### Çalışma Metni:
□ □ □
Muhalif partilerdeki "nafile kıpırtılar", seçimden sonra
konusuz kalan muhalif basını bir süre daha besleyecek. Öyle ya,
yalnızca cumhurbaşkanına küfür etmekle sayfa dolmuyor.
Kurultay murultay derken bahar aylarını bulurlar, gerisi Allah
kerim.
Şimdilik, çaresizlik bataklığında debelenmeye devam... Bir yandan
MHP'ye, öbür yandan CHP'ye çıkış yolu arıyorlar.
Fakat Aydın Doğan Bey ve Zafer Mutlu Bey bu sefer aday
çıkaramadılar, şöyle uçuracak"Gandhi Kemal" gibi yeni bir
balon yok. ("Acaba Deniz Baykal'ı yeniden ısıtsak mı?" diye de
bir ara düşünmediler değil ha...)
Gazeteciliğin g'siyle alakası olmayan Demirören Bey de onlara bakıp
bir yol tutturmaya çalışıyor. Bu işe girdiğine bin pişman, alacak
paralı enayi bulsa satıp kurtulacak, sektörden çekilecek.
"Misyon ve proje gazetecilerini" zaten adam yerine koymuyoruz.
Adam yerine koymak zorunda kaldıklarımız, sanki çözümmüş gibi, bir
yandan MHP'ye başkan arıyorlar, öbür yandan CHP'ye.
Bir fidanın maalesef güller açamayan iki dalı gibi, İttihat ve
Terakki'nin biri sağ, öteki sol süsü verilmiş iki kanadı
bunlar!
Aday var olmasına var da, söyleyecek sözü yok. İster Meral ablaları
olsun ister Sinan kardeşleri, "bir de beni
deneyin" teklifinden öteye gidemiyor.
Sinan, partisinin "anlatacak bir şeyleri" olduğunu
sanıyor, kazanırsa anlatacakmış.
□ □ □
### Veri Kümesi:
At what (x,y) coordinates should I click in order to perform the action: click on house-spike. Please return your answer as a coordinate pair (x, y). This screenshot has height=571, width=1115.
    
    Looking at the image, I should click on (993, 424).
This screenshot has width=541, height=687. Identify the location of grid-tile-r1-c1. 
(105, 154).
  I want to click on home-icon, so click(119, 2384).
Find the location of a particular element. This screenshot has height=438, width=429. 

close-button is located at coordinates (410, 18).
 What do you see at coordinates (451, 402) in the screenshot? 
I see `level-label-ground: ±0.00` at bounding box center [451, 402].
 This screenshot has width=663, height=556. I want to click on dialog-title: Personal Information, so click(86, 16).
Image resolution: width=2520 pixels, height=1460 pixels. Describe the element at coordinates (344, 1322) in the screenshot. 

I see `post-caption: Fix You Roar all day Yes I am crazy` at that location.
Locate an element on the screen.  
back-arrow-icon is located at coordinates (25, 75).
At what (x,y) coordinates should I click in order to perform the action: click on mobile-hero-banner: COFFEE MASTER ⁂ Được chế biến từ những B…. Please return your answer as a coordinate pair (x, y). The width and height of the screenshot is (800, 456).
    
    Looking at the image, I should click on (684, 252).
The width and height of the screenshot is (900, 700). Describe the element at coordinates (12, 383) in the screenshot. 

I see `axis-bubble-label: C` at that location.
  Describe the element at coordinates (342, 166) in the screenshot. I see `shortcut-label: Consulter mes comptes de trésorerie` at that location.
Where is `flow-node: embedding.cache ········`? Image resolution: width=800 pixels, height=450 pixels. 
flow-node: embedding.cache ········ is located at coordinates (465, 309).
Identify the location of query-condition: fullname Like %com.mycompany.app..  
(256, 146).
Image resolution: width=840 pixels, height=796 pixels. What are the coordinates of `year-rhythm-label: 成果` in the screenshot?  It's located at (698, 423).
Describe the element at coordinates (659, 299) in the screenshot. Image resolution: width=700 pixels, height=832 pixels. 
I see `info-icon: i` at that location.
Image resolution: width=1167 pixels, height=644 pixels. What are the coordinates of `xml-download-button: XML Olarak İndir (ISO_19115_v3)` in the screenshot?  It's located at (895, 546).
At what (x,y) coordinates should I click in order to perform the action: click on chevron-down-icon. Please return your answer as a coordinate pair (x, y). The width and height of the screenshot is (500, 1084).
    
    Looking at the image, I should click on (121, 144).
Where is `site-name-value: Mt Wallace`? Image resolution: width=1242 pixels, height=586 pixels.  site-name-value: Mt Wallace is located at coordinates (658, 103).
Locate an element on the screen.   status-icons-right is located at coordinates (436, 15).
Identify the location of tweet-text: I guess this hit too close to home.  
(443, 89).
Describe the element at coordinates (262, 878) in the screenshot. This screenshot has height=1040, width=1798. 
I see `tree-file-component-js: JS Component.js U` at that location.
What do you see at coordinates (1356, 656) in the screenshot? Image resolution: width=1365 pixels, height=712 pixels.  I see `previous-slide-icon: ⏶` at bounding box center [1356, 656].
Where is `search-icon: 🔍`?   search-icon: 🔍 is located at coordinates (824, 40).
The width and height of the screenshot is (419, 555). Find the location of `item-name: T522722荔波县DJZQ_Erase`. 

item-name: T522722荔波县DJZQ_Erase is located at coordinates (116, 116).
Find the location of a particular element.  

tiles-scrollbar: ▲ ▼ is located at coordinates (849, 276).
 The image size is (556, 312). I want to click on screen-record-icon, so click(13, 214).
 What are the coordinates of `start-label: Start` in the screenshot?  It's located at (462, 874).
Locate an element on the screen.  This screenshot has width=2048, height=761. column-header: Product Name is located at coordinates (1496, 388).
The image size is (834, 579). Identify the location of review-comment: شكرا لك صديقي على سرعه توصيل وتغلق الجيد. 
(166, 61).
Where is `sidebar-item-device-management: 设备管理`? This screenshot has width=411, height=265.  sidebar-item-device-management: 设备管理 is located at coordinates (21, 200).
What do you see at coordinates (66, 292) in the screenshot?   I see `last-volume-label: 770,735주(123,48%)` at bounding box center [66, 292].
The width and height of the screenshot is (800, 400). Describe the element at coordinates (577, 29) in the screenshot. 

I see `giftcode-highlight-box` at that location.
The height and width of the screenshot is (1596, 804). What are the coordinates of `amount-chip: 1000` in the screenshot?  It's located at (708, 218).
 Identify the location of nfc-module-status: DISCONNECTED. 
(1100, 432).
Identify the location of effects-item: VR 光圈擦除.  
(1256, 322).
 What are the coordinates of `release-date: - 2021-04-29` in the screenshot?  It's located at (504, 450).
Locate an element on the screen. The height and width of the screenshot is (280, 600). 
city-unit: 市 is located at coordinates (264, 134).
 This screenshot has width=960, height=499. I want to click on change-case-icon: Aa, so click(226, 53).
□ □ □
### Çözülecek Problemler:
A: Muhalefet partileri ve muhalif basın üzerine yazılmış metinden "Bir fidanın maalesef" ile başlayıp "sanıyor, kazanırsa anlatacakmış." ile biten kısmı aynen çıkarın.
B: Muhalefet partileri ve muhalif basın üzerine yazılmış metni, son cümlesinden sonra aynı üslupla sürdürün.

### Cevap Bölümü:
A:
Bir fidanın maalesef güller açamayan iki dalı gibi, İttihat ve
Terakki'nin biri sağ, öteki sol süsü verilmiş iki kanadı
bunlar!
Aday var olmasına var da, söyleyecek sözü yok. İster Meral ablaları
olsun ister Sinan kardeşleri, "bir de beni
deneyin" teklifinden öteye gidemiyor.
Sinan, partisinin "anlatacak bir şeyleri" olduğunu
sanıyor, kazanırsa anlatacakmış.

B:
CHP kanadında da kimin ne halt ettiği belli değil. "Beni
başkan yap, gerisini merak etme sen" tavrı her iki partinin iç
muhalefetinde öne çıkıyor.
İşte bakın, Mustafa Balbay da aday olmuş (Tuncay Özkan ne bekliyor,
kaç kişi olduklarının çetelesini mi?)
Mustafa kardeşimiz, "zamanın ruhu CHP'yi
çağırıyor" demiş.
Acaba Avrupa'da inanılmaz derecede gerileyen ve meydanı aşırı sağa
terkeden, çünkü hiçbir soruna hiçbir çözüm getiremeyen kabız
sosyaldemokrasi mi CHP'yi çağırıyormuş?
Yoksa sermaye birikimi aşamasını henüz tamamlamamış, sınıf
değiştirme kanallarının eskisi kadar olmasa da henüz açık olduğu,
kapitalizmin meyvelerini daha yeni yeni toplamaya başlamış, şimdi
bir sıçramaya daha hazırlanan Türkiye'nin mi, başından zor attığı,
kalkınmaya destek değil köstek olacak bürokrat partisine ihtiyacı
var?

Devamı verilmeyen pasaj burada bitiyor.